What is needed: Set down all of the data exactly. Pictures stay out of the copy.

Collected data
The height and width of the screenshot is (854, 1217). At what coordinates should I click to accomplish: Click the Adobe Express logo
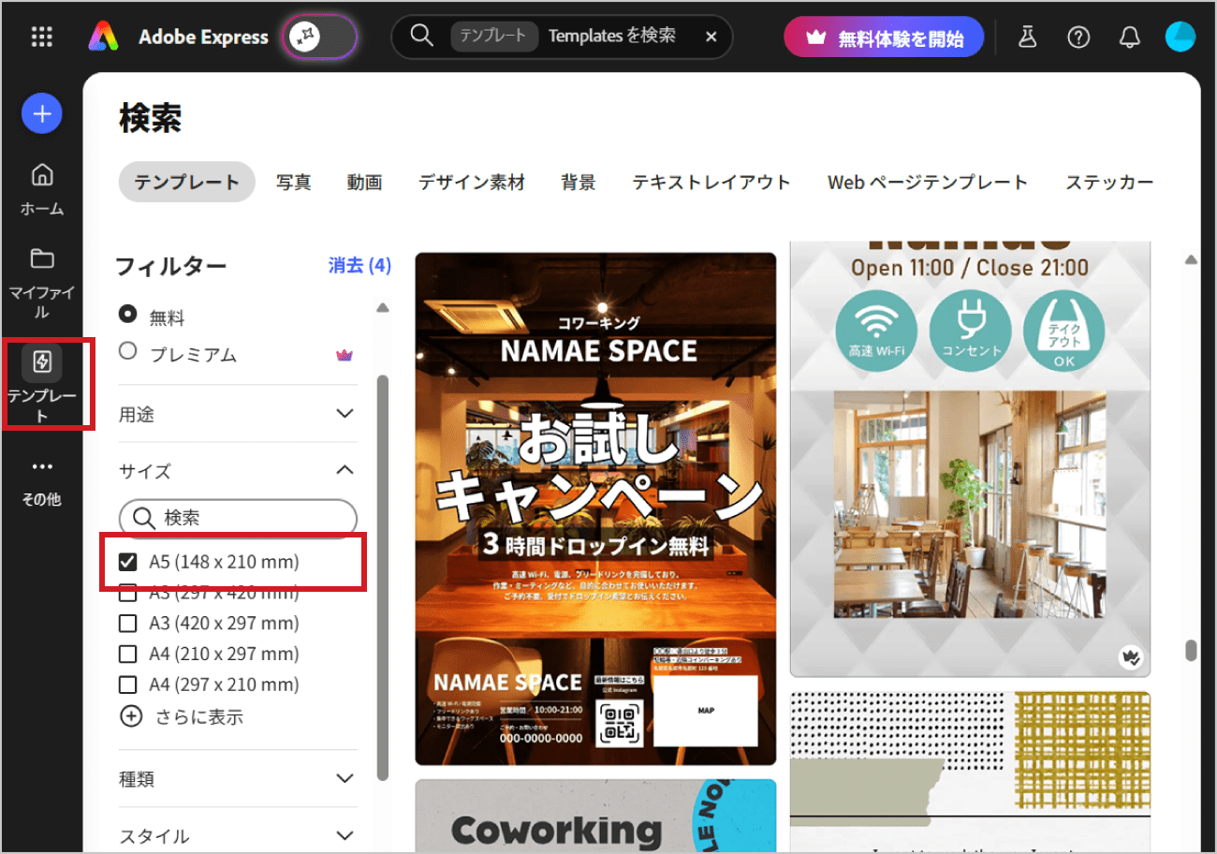point(103,37)
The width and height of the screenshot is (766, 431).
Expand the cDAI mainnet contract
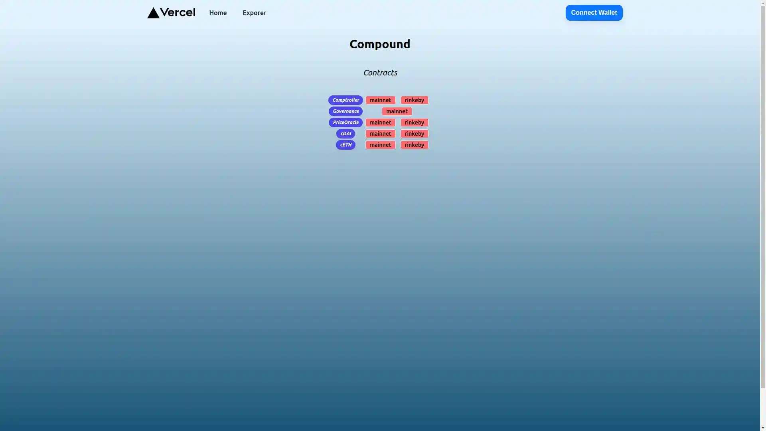[380, 134]
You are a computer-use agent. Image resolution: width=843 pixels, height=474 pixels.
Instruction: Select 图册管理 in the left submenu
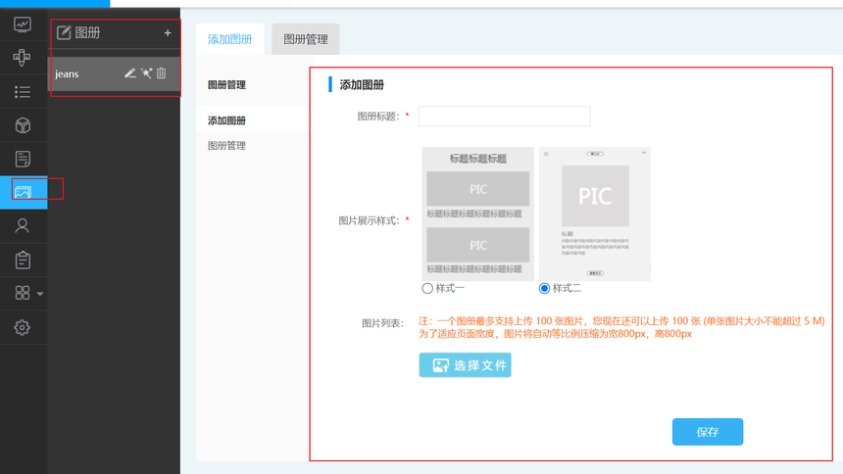point(226,146)
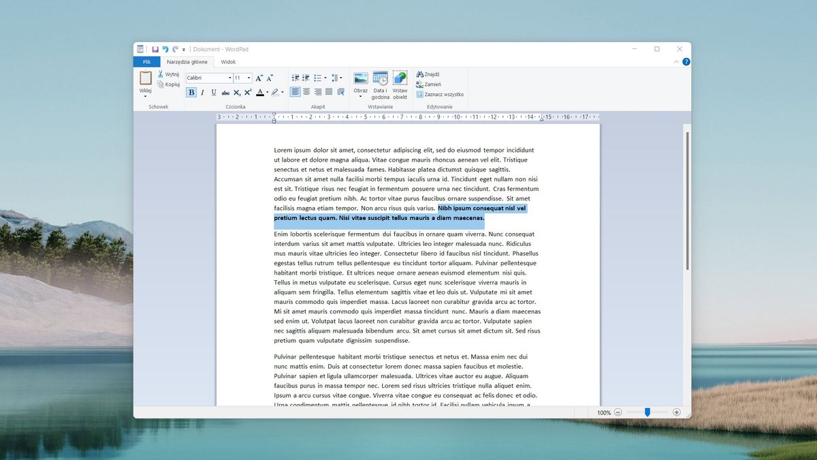Apply bold formatting to selected text
The width and height of the screenshot is (817, 460).
coord(191,92)
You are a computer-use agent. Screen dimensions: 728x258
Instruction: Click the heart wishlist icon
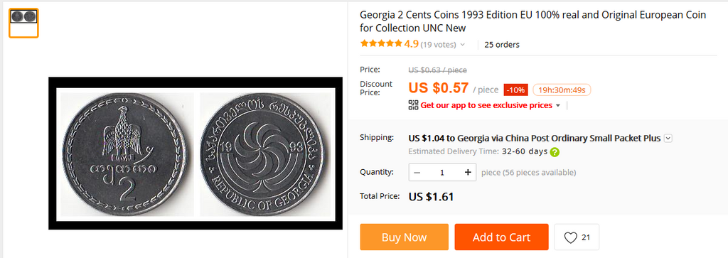[x=570, y=237]
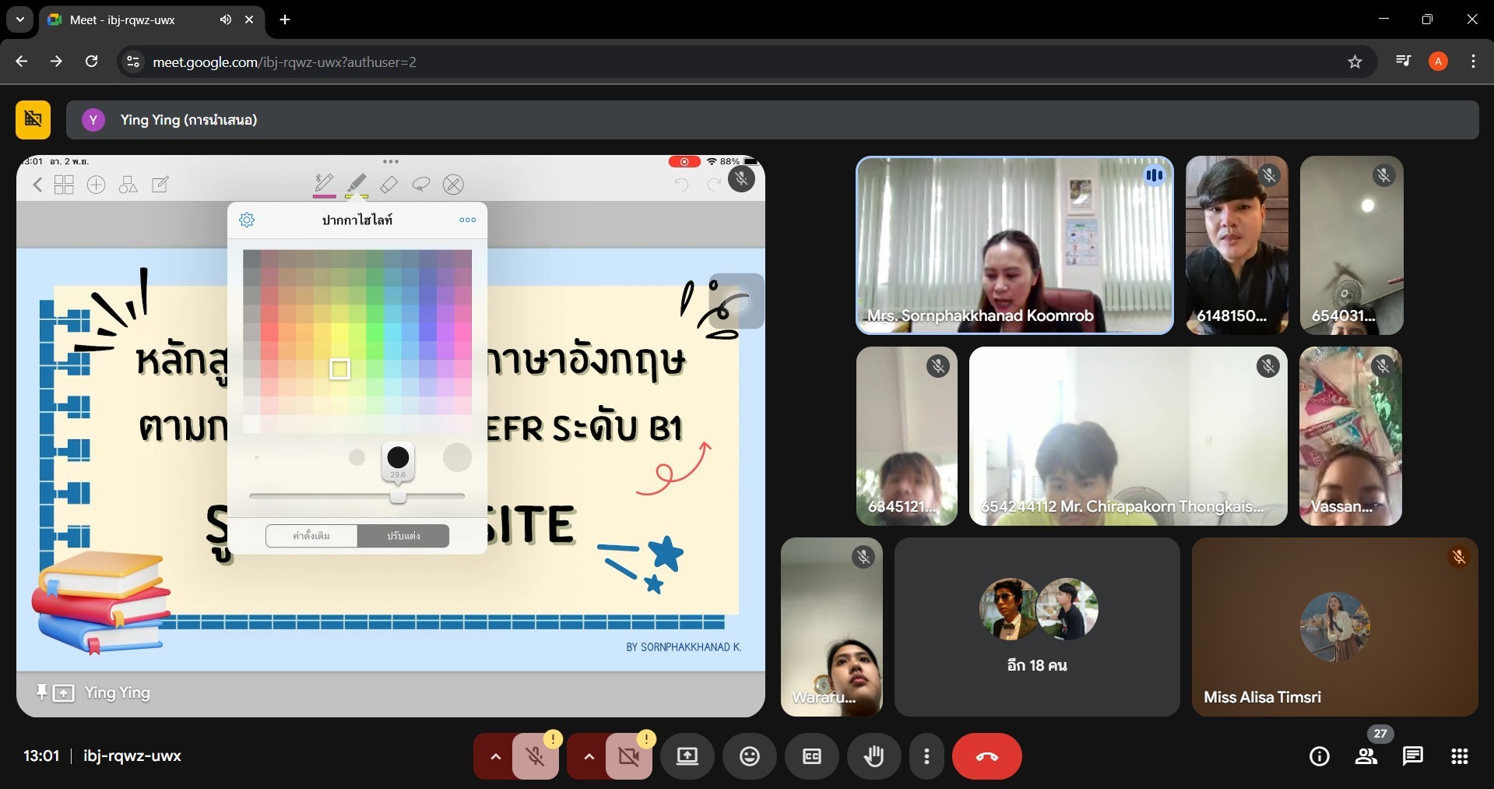Turn on closed captions
This screenshot has width=1494, height=789.
[811, 756]
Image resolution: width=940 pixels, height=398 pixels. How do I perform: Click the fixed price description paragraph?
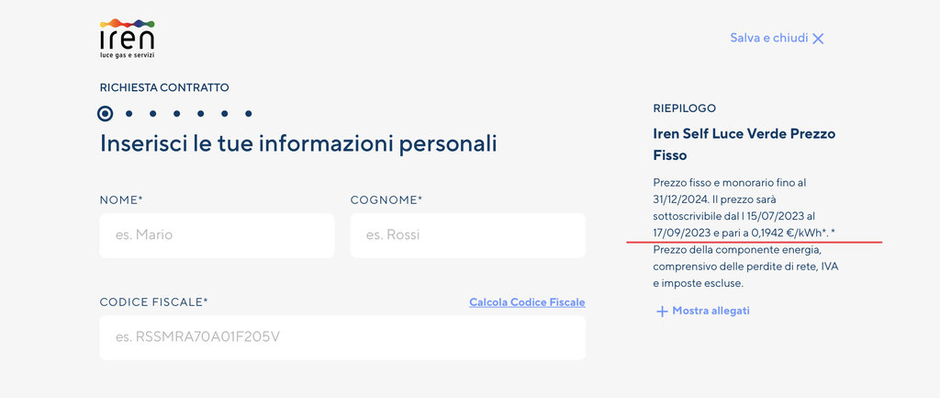(745, 233)
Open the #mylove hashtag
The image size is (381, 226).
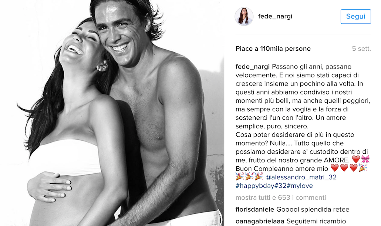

Result of the task:
The height and width of the screenshot is (854, 1217). At what coordinates should I click to accomplish: Click the Adobe Express logo
point(103,37)
The width and height of the screenshot is (766, 431).
Expand the cDAI mainnet contract
[380, 134]
You are a computer-use agent. Image resolution: width=843 pixels, height=474 pixels.
Instruction: Select 图册管理 in the left submenu
point(226,146)
Apply bold formatting to selected text
The width and height of the screenshot is (817, 460).
coord(191,92)
You are a computer-use agent. Screen dimensions: 728x258
Instruction: Click the heart wishlist icon
[x=570, y=237]
Turn on closed captions
This screenshot has width=1494, height=789.
[811, 756]
Image resolution: width=940 pixels, height=398 pixels. How do I perform: Click the fixed price description paragraph?
(745, 233)
Open the #mylove hashtag
The image size is (381, 226).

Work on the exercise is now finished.